GIVEN PASSAGE »
---*---
What affects Cluster efficiency


It is important to check what are the characteristics of the machine where you are running the model referring to the aspects reported below.


> The first/most important factor with Cluster is the number of physical cores: "Unlimited" number of nodes can be used in parallel but ultimately the total processing power is given by the total physical cores in the machine (ref. "Note on Hyperthreading" below).


It is important to avoid "overloading" the processors, e.g.

  • 40 processors,
  • each scenario using 8 cores in parallel,
  • safe to run 4 (< 40/8=5) runs simultaneously without overloading the processors


> Second aspect is RAM: RAM plays a more important role for Analyst and other programs using a lot of RAM, e.g. Matrix with Arrays, Automdarrays, etc. (together with processors’ usage). There is not an exact rule in terms of memory usage:– For 32-bit Voyager, do not use any function/feature (e.g. AUTOMDARRAY, ARRAY etc.) that will take more than 1.2 GB of memory in a single step

– For 64-bit Voyager, do not use any function/feature (e.g. AUTOMDARRAY, ARRAY etc.) that will take more than 80% of physical memory in a single step, but recommend staying below 50% if possible

– For all versions, the total memory requirements for all cluster nodes should not exceed 80% of physical memory, but recommend staying below 50% if possible

[Note that each node requires the same amount of memory as a non-Cluster step when doing intrastep, or add up the memory requirements for each node if mulistep]



> Third factor when running cluster is disk usage (this can be checked by running the model and monitoring the disk usage from task manager – if close to 100%). This is a specific element to consider for PT Program or program with high I/O requirements: 

– e.g. route enumeration, writing the route files on the fly (RTE)
---*---
DATA BLOCK »
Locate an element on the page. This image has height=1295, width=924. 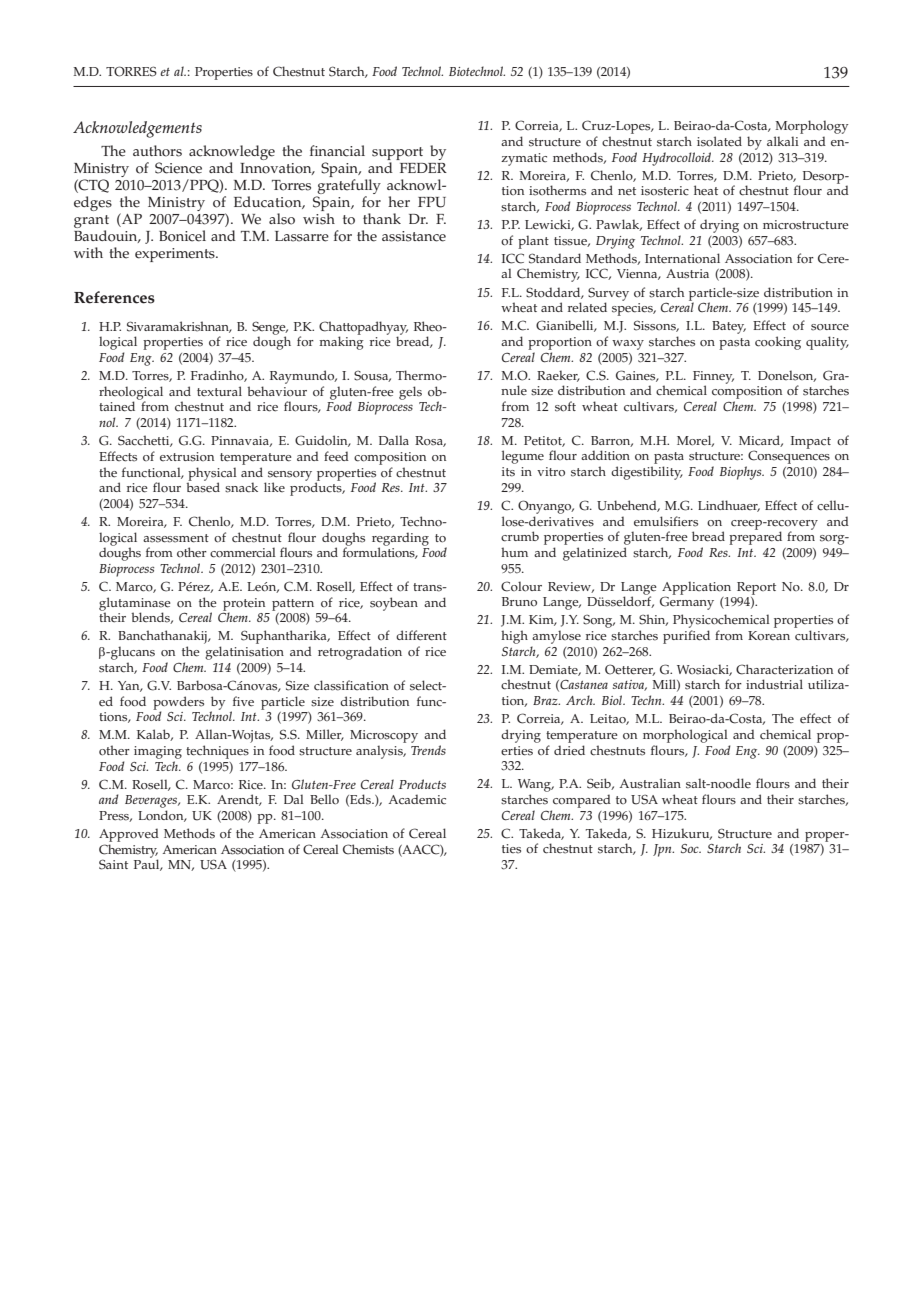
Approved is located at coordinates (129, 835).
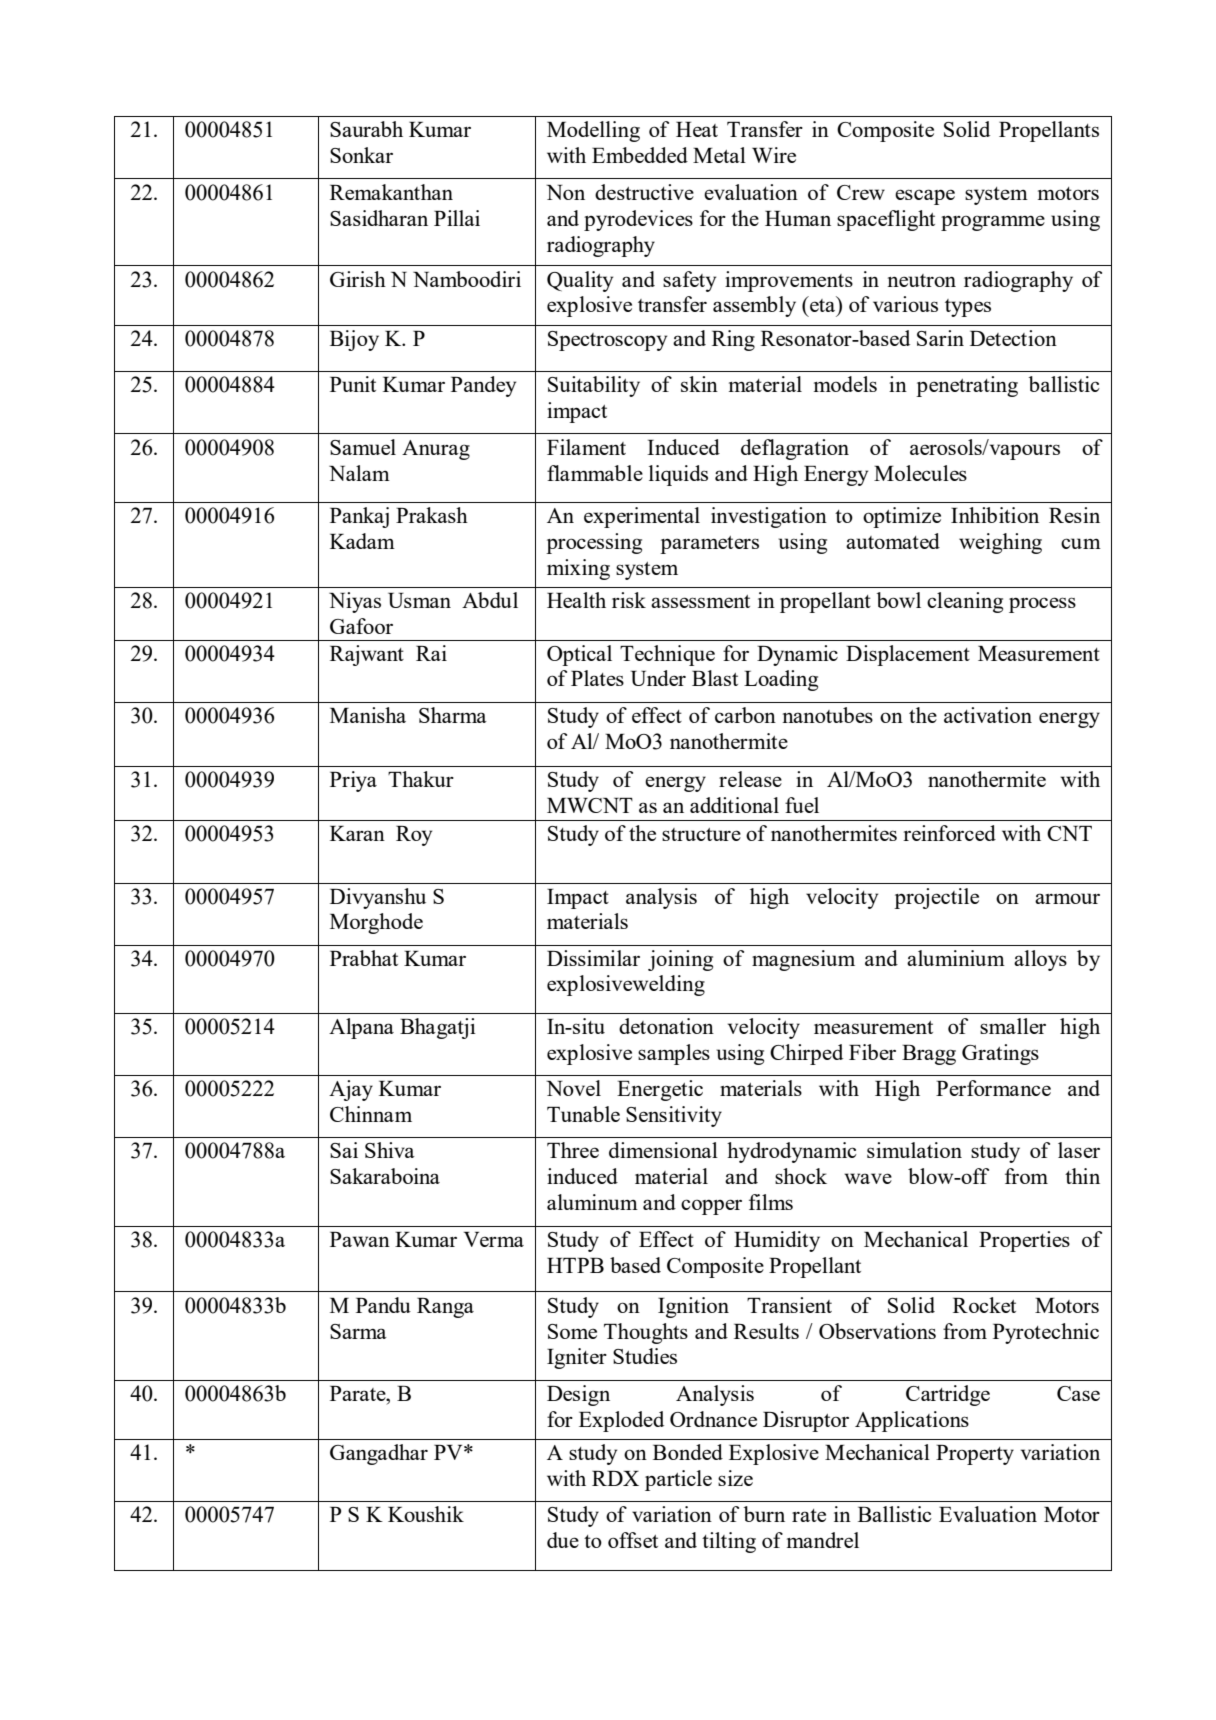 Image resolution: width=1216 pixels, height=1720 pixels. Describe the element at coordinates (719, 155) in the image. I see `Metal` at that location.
---*---
REQUIRED ACTIONS »
a) Check these statements against the page on Cluster efficiency and answer yes or no for each, quoting the words of the page that decide it: (i) the total processing power is set by the total physical cores in the machine; (ii) for 32-bit Voyager, a single step may use up to 80% of physical memory; (iii) disk usage can be checked by monitoring it from task manager while the model runs.
b) Duplicate the part of the page on Cluster efficiency between "[Note that each" and "the fly (RTE)", inclusive.

TASK RESULTS »
a)
(i) Yes: "ultimately the total processing power is given by the total physical cores in the machine"
(ii) No: "For 32-bit Voyager, do not use any function/feature (e.g. AUTOMDARRAY, ARRAY etc.) that will take more than 1.2 GB of memory in a single step"
(iii) Yes: "this can be checked by running the model and monitoring the disk usage from task manager"

b)
[Note that each node requires the same amount of memory as a non-Cluster step when doing intrastep, or add up the memory requirements for each node if mulistep]



> Third factor when running cluster is disk usage (this can be checked by running the model and monitoring the disk usage from task manager – if close to 100%). This is a specific element to consider for PT Program or program with high I/O requirements: 

– e.g. route enumeration, writing the route files on the fly (RTE)